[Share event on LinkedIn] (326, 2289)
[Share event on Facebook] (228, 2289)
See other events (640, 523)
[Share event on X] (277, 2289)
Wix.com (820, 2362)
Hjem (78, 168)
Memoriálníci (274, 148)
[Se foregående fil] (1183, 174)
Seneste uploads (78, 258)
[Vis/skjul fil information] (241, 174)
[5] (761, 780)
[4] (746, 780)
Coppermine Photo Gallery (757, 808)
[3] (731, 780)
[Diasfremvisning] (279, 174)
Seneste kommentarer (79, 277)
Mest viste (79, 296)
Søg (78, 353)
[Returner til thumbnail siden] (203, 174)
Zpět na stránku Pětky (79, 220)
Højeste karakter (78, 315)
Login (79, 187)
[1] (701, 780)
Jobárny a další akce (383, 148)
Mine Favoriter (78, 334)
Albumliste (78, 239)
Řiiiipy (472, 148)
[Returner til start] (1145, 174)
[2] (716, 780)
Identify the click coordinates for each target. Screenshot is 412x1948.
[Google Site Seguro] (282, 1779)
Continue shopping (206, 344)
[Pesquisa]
--
• _ASSIGNMENT_
Output each line of the listing above that has "Share".

• _SOLVED PROBLEM_
[Share event on LinkedIn] (326, 2289)
[Share event on Facebook] (228, 2289)
[Share event on X] (277, 2289)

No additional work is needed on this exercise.